I'm using UART to see and control the OpenWRT, and i can't see any messages shown at my console.

if i manually type the command to execute that program, i can see it.
also if i add & at the end, i still can see it.
in order to type some commands while that program is running, i should be typing with &

this program is executed by the cron, just after booting.
inside cron file, i can see /usr/sbin/[program] & to run this program.
note that this program is 24/7 alive while my router is powered on.

there are no other files or programs that executes this program.
the only thing that runs this program is cron, and this uses /usr/sbin/[program] & to run it.

How come i cannot see any messages at my console?
and how come i can see the message when i manually type /usr/sbin/[program] & command?

i also tried changing my codes to

system("echo wan port is down.");

instead if using printf. Same result when i was using printf.

what can i do?

Just use echo? The cron job is just run with ash, so it's like typing it into stdin, or logger perhaps since it would run in it's own thread?

3 Likes

So you mean i need to use logger instead of using echo right?
i'll try like this.

system("logger -s wan port is down");

thanks for the help

not working. i still need to manually type the command to execute this program to show at my console.

If you are running a cronjob, it won't show anything on the console. The console is it's own terminal space. The exception to this would be kernel messages, i believe. If your script toggled the ethernet devices, you'll see the Ethernet control messages

For an automated cronjob you should use logger to send whatever it is you are trying to see to the system logs. If you are trying to debug, typing it into the console will give you the output, allowing you to perfect your syntax (although for mullti-line items, consider a bash script and just call the script via cron)

2 Likes

So, you are saying...
In order to get my program's log which is executed by cron, i need to add

system("logger -s messages");

at the code, and i need to check the log file, right?
i searched this and i figured out that those logs are located at var/log/message
i cannot find it. my var is a symlink to tmp directory. So i searched at tmp/log/, but i cannot see anything.

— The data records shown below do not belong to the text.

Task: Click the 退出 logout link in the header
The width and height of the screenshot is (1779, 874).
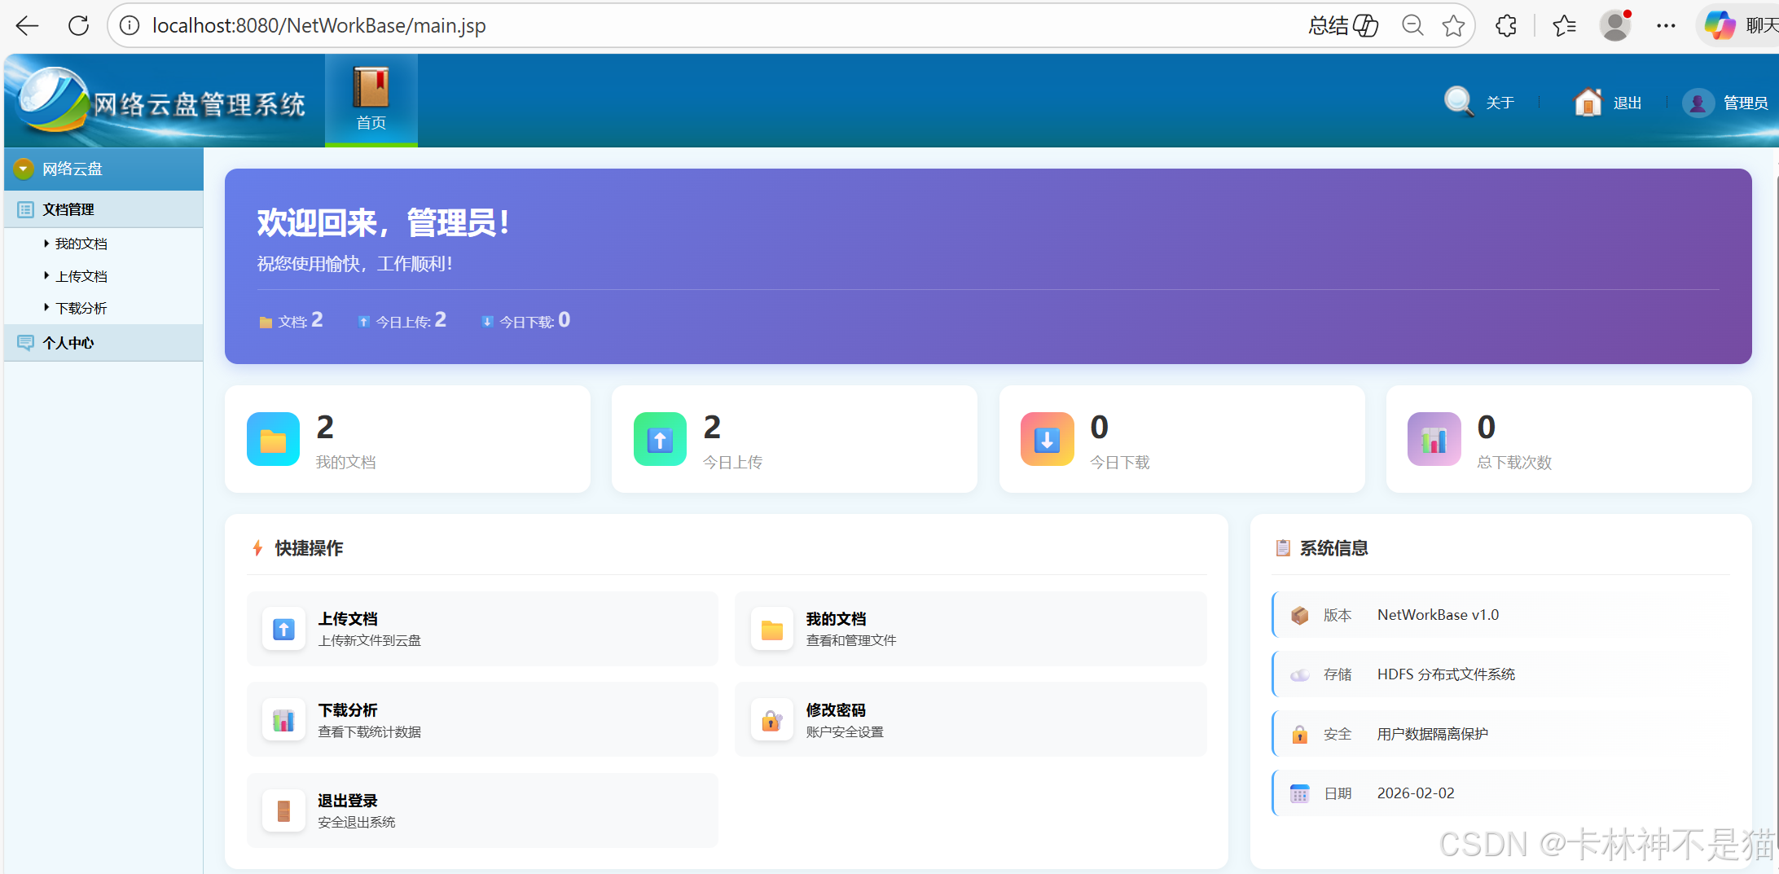Action: click(1626, 102)
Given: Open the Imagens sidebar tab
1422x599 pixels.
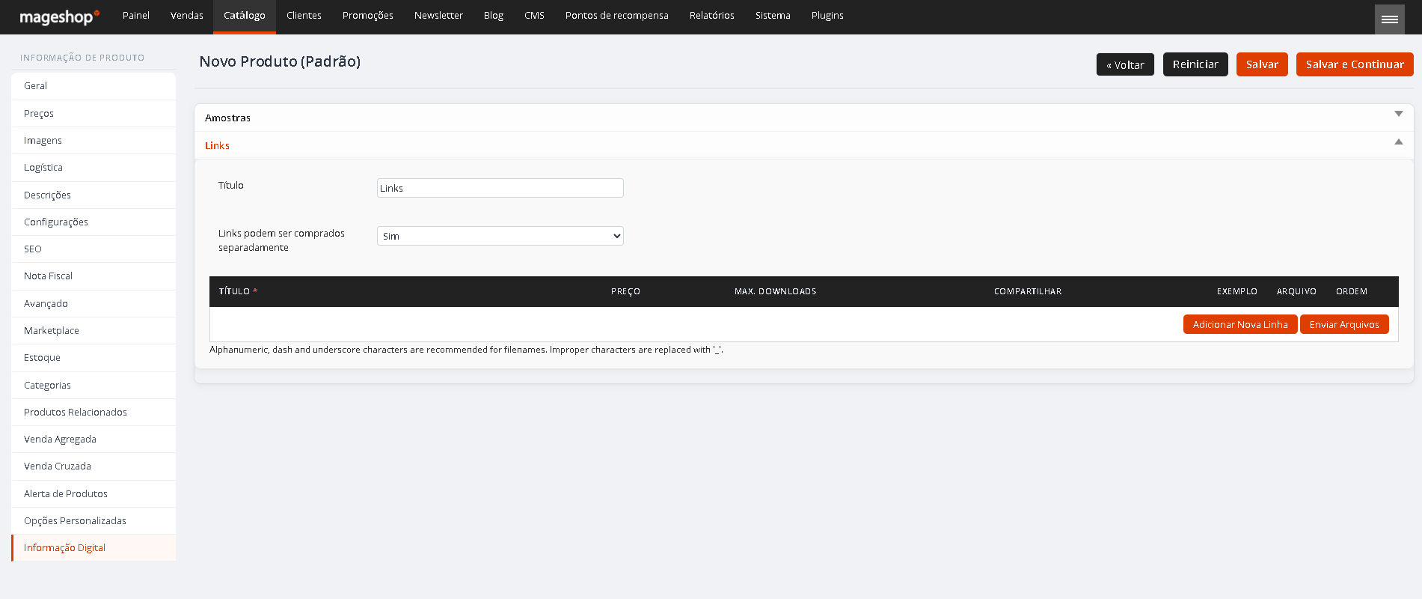Looking at the screenshot, I should coord(94,141).
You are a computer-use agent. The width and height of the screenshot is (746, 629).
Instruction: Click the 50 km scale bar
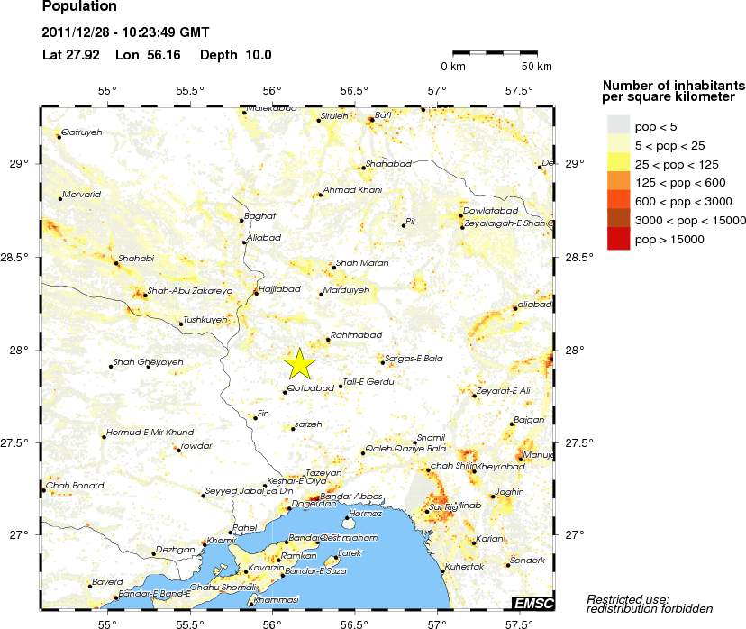pos(495,54)
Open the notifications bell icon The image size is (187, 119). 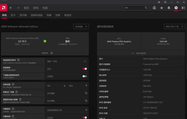tap(169, 8)
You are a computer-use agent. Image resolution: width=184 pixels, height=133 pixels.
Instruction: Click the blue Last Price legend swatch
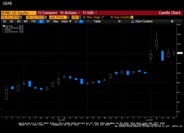tap(4, 26)
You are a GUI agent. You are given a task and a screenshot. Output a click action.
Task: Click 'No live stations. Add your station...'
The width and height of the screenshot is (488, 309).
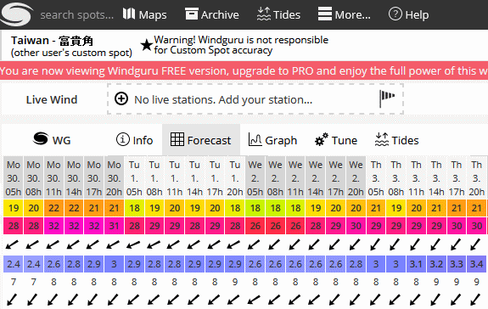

can you tell me where those logs will be saved?

2 Likes

So i need to manually set the path where my logs will be saved.
Thanks a lot!!!

  1. from C code you should use directly the syslog(3) function which allows formatting like printf.
  2. from shell script you should use logger -p priority message
  3. everything you print with printf() goes tho the standard output of the program, NOT specifically to the console! So it depends on how you managed your standard output. If you redirect the standard output to point to /dev/console (or whatever device your console is connected to, mine is /dev/ttyS0) it would have worked.
  4. you also could put in the crontab something like your_prog | logger -p info and use printf() in your program, since like this stdout is redirected to the logger.
  5. to get the last log lines, use the logread program.
3 Likes

@jpt @Grommish
if i start this program not from cron, but from init.d, still printf or echo will not show a message to my console?

I guess it won't, hope i can check this by myself, but i cannot check my router now.

Actual purpose of this printf or echo is not for logging. it's just to indicate developers to know easily the port is down or up while we are looking at the console. so we don't have to physically look at the router.

Ok, now that I know you are trying to log Interface changes, have you looked at /etc/hotplug.d/iface?

Also, Ethernet Interface changes will show up in dmesg (and therefor, you should see it on the console):

[   55.530104] br-lan: port 1(eth1) entered blocking state
[   55.535353] br-lan: port 1(eth1) entered disabled state
[   55.540852] device eth1 entered promiscuous mode
[   55.558625] br-lan: port 2(eth2) entered blocking state
[   55.563890] br-lan: port 2(eth2) entered disabled state
[   55.569406] device eth2 entered promiscuous mode
[   55.574131] br-lan: port 2(eth2) entered blocking state
[   55.579404] br-lan: port 2(eth2) entered forwarding state
[   55.584938] IPv6: ADDRCONF(NETDEV_CHANGE): br-lan: link becomes ready
[   55.625879] eth0: 1000 Mbps Full duplex, port 0, queue 0
[   55.631576] IPv6: ADDRCONF(NETDEV_CHANGE): eth0: link becomes ready
[   56.607746] br-lan: port 2(eth2) entered disabled state
1 Like

here is the way how i changed my code.

(C codes)
system(echo test_message > /dev/console);

Therefore, i can see the test_message at my console.

Still, thanks a lot for the help guys. I learned a lot from that.